**Text block**
+-------+
# Kairos: A Native World Model Stack for Physical AI

> Kairos achieves state-of-the-art embodied world modeling with a native pre-training curriculum and hybrid linear temporal memory, running 2–85× faster than comparable models.

- **Source:** [arXiv](https://arxiv.org/abs/2606.16533)
- **Published:** 2026-06-19
- **Permalink:** https://picx.dev/p/Fw36ML
- **Whiteboard:** https://picx.dev/p/Fw36ML/image

## Summary

## Summary (Overview)

- **Native World Model Stack**: Kairos introduces a unified framework for Physical AI that jointly addresses learning, maintaining, and running world models, moving beyond fragmented post-training approaches.
- **Cross-Embodiment Data Curriculum (CEDC)**: A progressive pre-training paradigm that organizes data into three layers—open-world videos (physical priors), human behavior (task semantics), and robot interactions (embodied control)—to build actionable world knowledge from scratch.
- **Hybrid Linear Temporal Memory**: A Mixture-of-Transformers (MoT) architecture combining Sliding-Window Attention (SWA), Dilated SWA (DSWA), and Gated Linear Attention (GLA) for efficient long-horizon generation. Formal theoretical bounds prove this factorization strictly limits error accumulation.
- **Deployment-Aware System Co-Design**: Co-designed for low-latency, memory-efficient inference on both server and consumer-grade hardware, enabling real-time closed-loop operation.
- **State-of-the-Art Performance**: Achieves top scores on embodied benchmarks (LIBERO-plus, RoboTwin 2.0, WorldModelBench, DreamGen) while being 2–85× faster than comparable models.
+-------+
**Data provided**
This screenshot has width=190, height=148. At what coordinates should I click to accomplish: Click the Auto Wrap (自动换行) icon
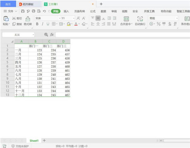click(x=140, y=21)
+-------+
**What is needed**
Carry the Kairos write-up on from its last bullet point. The material is separate from the Kairos write-up.

**Final answer**
## Introduction and Theoretical Foundation

World models are evolving from passive video generators into foundational infrastructure for Physical AI. The paper identifies four tightly coupled challenges:

1. **Fragmented learning**: Open-world videos lack action grounding; human data lacks robot embodiment; robot data is scarce and narrow.
2. **Long-horizon state maintenance**: Local continuation heuristics (e.g., sliding window) cannot guarantee global state consistency over extended durations—a structural limitation proven mathematically.
3. **Embodiment gap**: Models may predict plausible futures but fail to learn how actions change those futures in a controllable way.
4. **Deployment constraints**: Real-time observation–action–feedback loops require low latency and memory efficiency, often neglected in offline evaluations.

Kairos tackles these jointly via a **native pre-training paradigm**, a **unified architecture with hybrid temporal memory**, and **deployment-aware system co-design**.

## Methodology

### Native Architecture with Unified Understanding, Generation, and Prediction

Kairos uses a Mixture-of-Transformers (MoT) backbone comprising:

- **World Understanding**: A Vision-Language Model (VLM, e.g., Qwen series) extracts high-level semantic representations from heterogeneous inputs.
- **World Generation**: A Diffusion Transformer (DiT) conditioned on text/image generates future video frames. It operates in a latent space via a high-compression video VAE.
- **World Prediction**: An Action DiT jointly models future video tokens and robot action tokens using a unified attention masking scheme. The model is trained with **flow matching**:

  $$
  L_{\text{FM}}(\theta) = \mathbb{E}_{z_0, \epsilon, \sigma, c} \left[ \| \mathcal{V}_\theta(z_\sigma, \sigma, c) - (\epsilon - z_0) \|_2^2 \right]
  $$

  where $z_\sigma = (1-\sigma) z_0 + \sigma \epsilon$ is a linear interpolation between clean latent video $z_0$ and noise $\epsilon$.

### Hybrid Linear Temporal Attention

The DiT backbone uses three complementary attention mechanisms to achieve linear complexity in the temporal dimension:

- **Short-term: Sliding Window Attention (SWA)** – restricts attention to a local temporal window (size proportional to spatial tokens per frame) for modeling local motion.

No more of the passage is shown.